Dominant Strictures

SO, I have not read much on this site about dominant strictures (DS). It would appear that while PSC is a disease that results in strictures along the bile ducts, dominant strictures have a special significance. First they are not good. PSC usually results in more of a "bead-like" narrowing caused by the inflammation and fibrosing (scarring) of the ducts. Occasionally, perhaps as often as 40% patients can have a particular area where the narrowing is significant (less that 1.5 mm in the common duct for instance) Anyway, I did not know there has been studies supporting a higher chance of cholangiocarcinoma in those with DS. I am interested in what happens to those with DS....are you getting screened for cancer? Do you have tumor markers checked? Cytology on brushings, washings after scopes?

I was diagnosed about 2-3 years ago, and had been completely without symptoms. I just had a gallstone (small and now removed) which got aught up in what I am now learning is a DS. Working through what that means both in the short and long term and looking for any thoughts.

Bonni

I have a dominant stricture in my large bile duct. They have ballooned it open, which did not work, and then put a stent in. Since the stent has been removed I feel like the duct is becomming occluded again. Last time when they went in they did biliary brushing and sent it to pathology. It came back negative, thank goodness. I did not ask how often they should do the scrapings.

Deborah,

I have a stent in as well. They are planning on removing it and we will see if the duct is still narrow. If it is, I suppose they will try and ballonn. There are studies comparing stents vs balloon but neither is clearly better at this time. I looked at your initial post and we have a fair amt in common. I have two children ages 7 and 9, and more than anything this diagnosis is difficult because of them, and what my/their future might hold. Right now I have no reason to think I would be transplant material in the upcoming year or two...but our futures are so unpredictable. Trying to feel confident, and yet be pragmatic can be a challenge. Would love to chat more with you....

When were you diagnosed? I was just diagnosed, go to see the liver specialist for the first time on the 10th. Have never been so excited to see a doctor in my life, I just want more answers. The GI doctor said that if this stent does not work they will need to perform a huge surgery in which they enlarge my bile duct and attach it to my intestines; this does not sound pleasant to me so I am hoping the liver doctor will have some other answers. I am in constant pain in my upper right stomach area and it radiates to my shoulder blade. Where are you from? I am from MA. I go to MGH for my care. I would love to chat with you also.

Hi bunny. I was diagnosed in 2010 aftr
Gallstone surgery. One stone was in my liver duct, I was sent to a dr and they tried an mrcp twice and a basket of sorts to try get it, no luck. I’m on ursofalk and questren . I have been symptom free for 3 yrs now and my gp won’t send me to livet specialist until nessiscery he says. I often think I should be going anyway.

yes you should be going to a

liver specialist,,you need to be monitored by an expert.....

jokeyj said:

Hi bunny. I was diagnosed in 2010 aftr
Gallstone surgery. One stone was in my liver duct, I was sent to a dr and they tried an mrcp twice and a basket of sorts to try get it, no luck. I'm on ursofalk and questren . I have been symptom free for 3 yrs now and my gp won't send me to livet specialist until nessiscery he says. I often think I should be going anyway.

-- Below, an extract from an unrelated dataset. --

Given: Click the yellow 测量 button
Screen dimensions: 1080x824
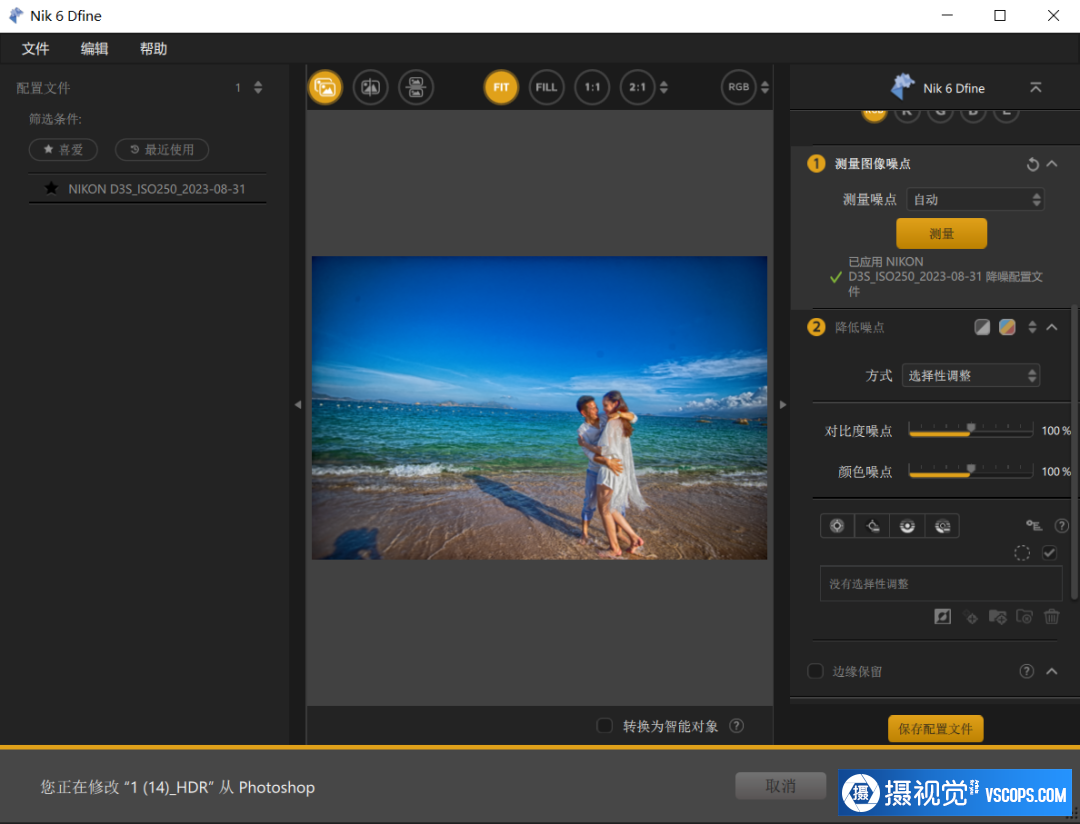Looking at the screenshot, I should coord(941,233).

JokeyJ: It is your life, not that of your GP. You should be seeing a specialist. If anything, building the relationship now, regardless of the fact you may be years away from needing specialty care may benefit you in the long run. My fiance went through the transplant evaluation process in 2005. Getting to know the team and making his face familiar was useful for us. What we did was schedule 6 month check ups with the specialist and did routine procedures with them rather than with our GP. It did ruffle the GP's feathers but you know what, the relationship we've created with the hospital has helped several times. On a side note, we needed to get on the transplant list a few months ago and because the specialist was working super hard to get it done we were added in less than a day without any issues. What state/town are you in? Perhaps someone has a referral for you? Best of luck.

I did not know there were different types of strictures. My partner has has several stents placed and removed over the past few years. He recently had two removed last month that were in place for 2 months. Our team prefers not to use stents as they are foreign to the body, obviously.

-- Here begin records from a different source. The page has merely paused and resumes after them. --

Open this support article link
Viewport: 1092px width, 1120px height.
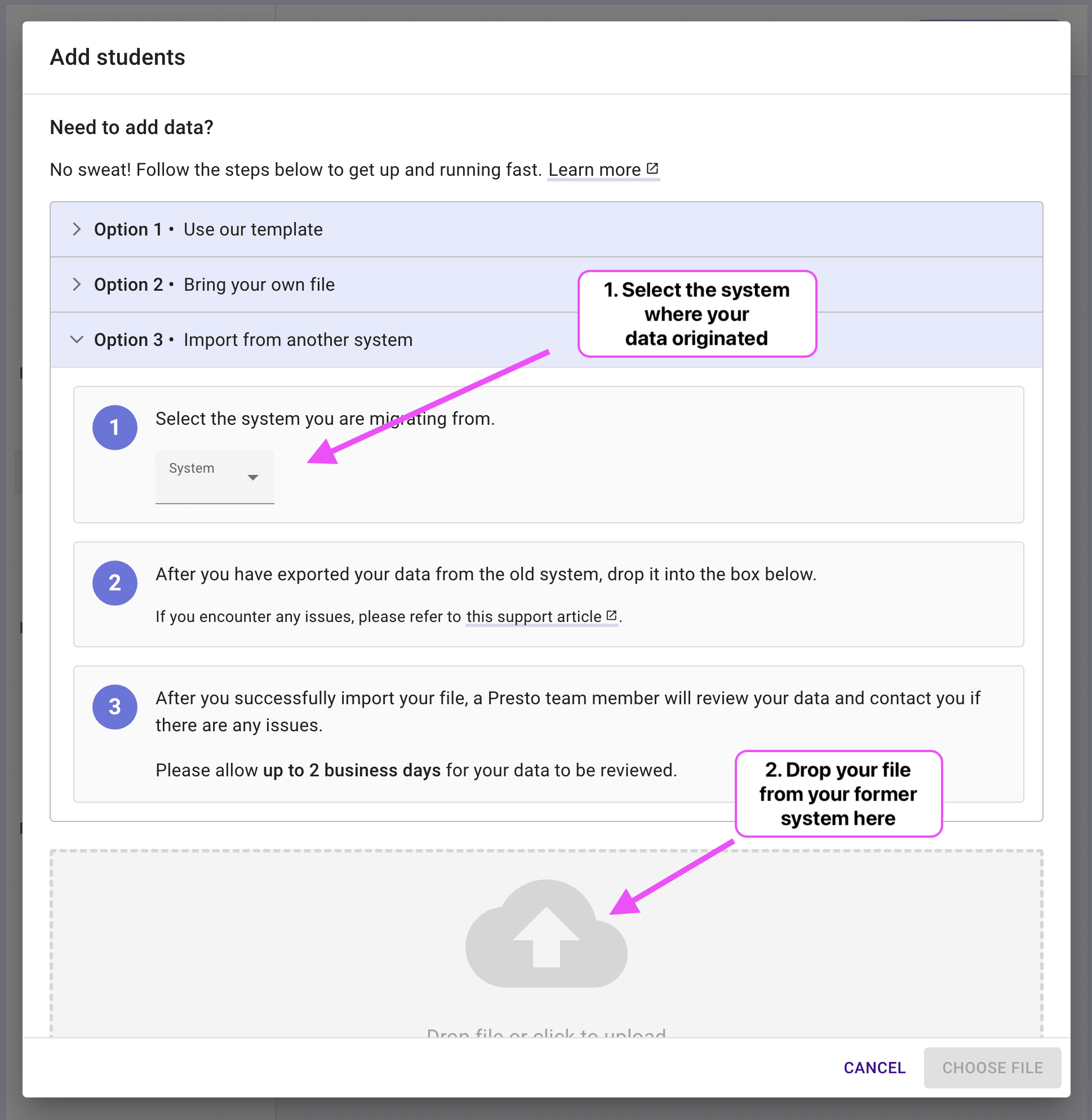(x=534, y=616)
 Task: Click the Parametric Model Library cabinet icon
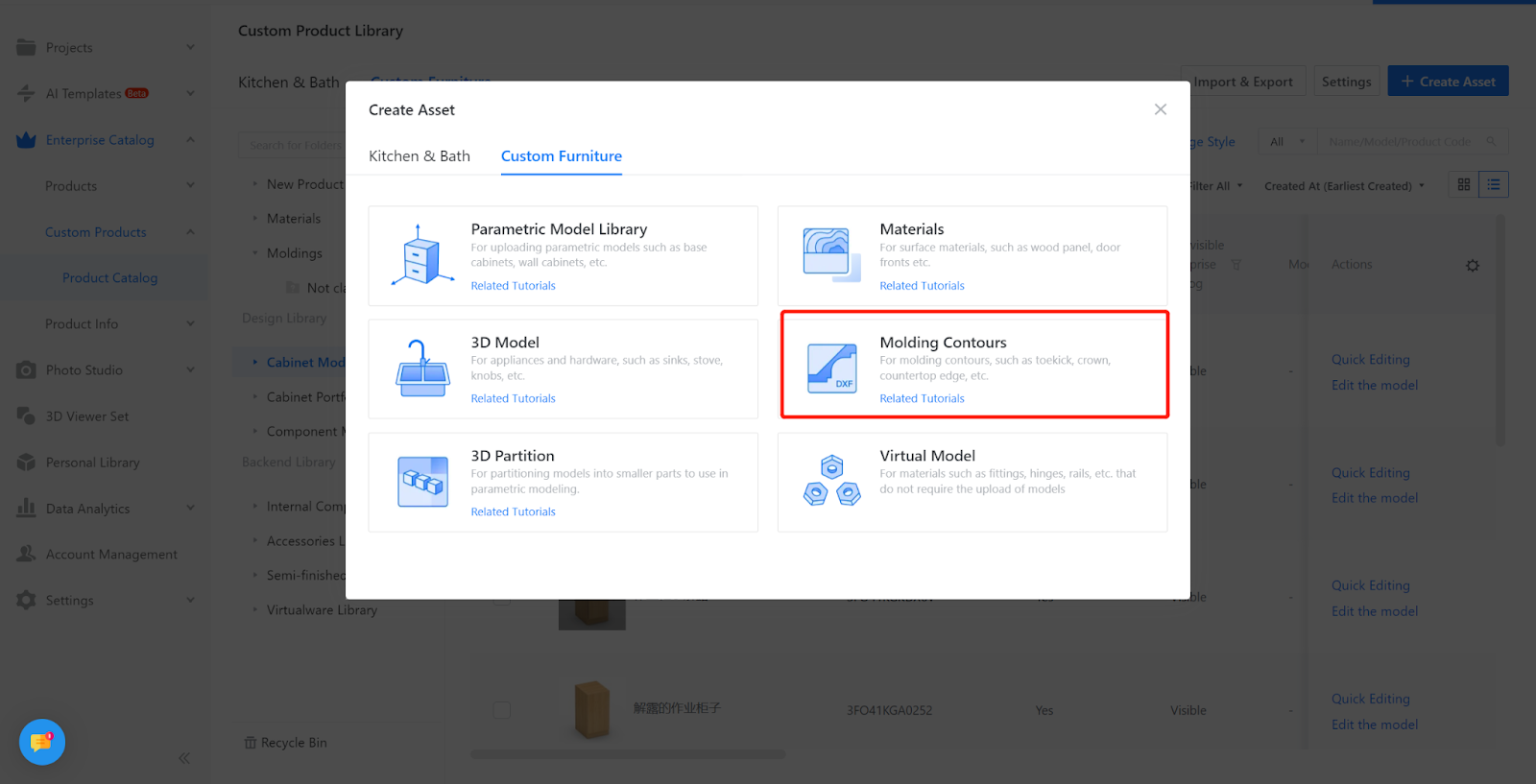point(422,255)
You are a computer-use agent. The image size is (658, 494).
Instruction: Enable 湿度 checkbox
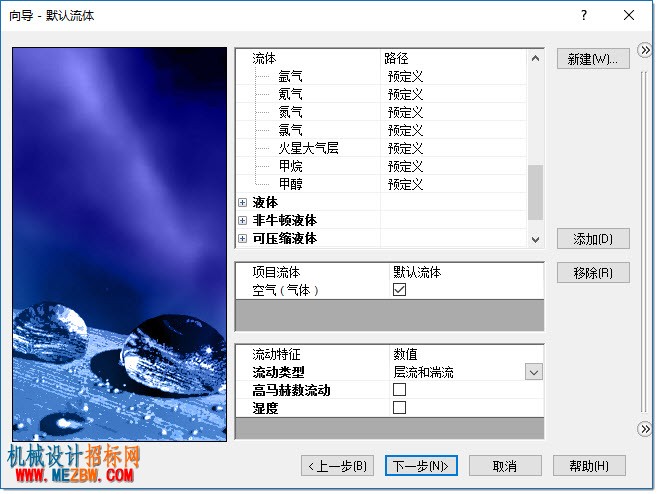coord(399,408)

I live in Boston and also go to MGH. I have been seeing Dr. Dan Pratt for 19 years now (followed him from Tufts/New England Medical Center) and he is great. I was originally diagnosed with ulcerative colitis and autoimmune hepatitis in 1994 and 1995, respectively. PSC didn't come into the equation until 2009 (detected via blood tests and then MRI). I get seen every 6 months and have MRI's every 6 months now and blood tests every 3 months. Before PSC came into play, the scarring I had from AIH actually reversed to a point where they could not even tell I had the disease. Then blood tests got abnormal and they found the beginning of PSC. Fortunately it has been pretty stable and has not changed much in 5 years and I have no real symptoms (taking Urso Forte and Cell Cept). I get screened for cancer, tumor markers via blood tests and they look at MRIs closely. I may have one dominant stricture forming on the far side of my liver (away from the 'root' of my bile ducts) but my doctor said that there would be little they could do for it being so far up. That (smallish) section of my liver could eventually atrophy but the rest of my liver should be able to compensate (and it may regenerate on its own) but not sure how realistic that is. The rest of the fibrosis / beading that they can see is mild and has remained stable in the last 5 years.

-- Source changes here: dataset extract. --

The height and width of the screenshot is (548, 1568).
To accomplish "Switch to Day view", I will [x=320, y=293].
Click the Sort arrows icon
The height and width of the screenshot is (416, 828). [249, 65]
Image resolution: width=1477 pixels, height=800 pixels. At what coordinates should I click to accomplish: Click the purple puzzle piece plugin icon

Everyone is different with this disease and I hope that this stent works out for you Deborah. MGH is one of the best hospitals in the world and I'm extremely satisfied with the GI department and staff. They are great.

DeborahMA said:

When were you diagnosed? I was just diagnosed, go to see the liver specialist for the first time on the 10th. Have never been so excited to see a doctor in my life, I just want more answers. The GI doctor said that if this stent does not work they will need to perform a huge surgery in which they enlarge my bile duct and attach it to my intestines; this does not sound pleasant to me so I am hoping the liver doctor will have some other answers. I am in constant pain in my upper right stomach area and it radiates to my shoulder blade. Where are you from? I am from MA. I go to MGH for my care. I would love to chat with you also.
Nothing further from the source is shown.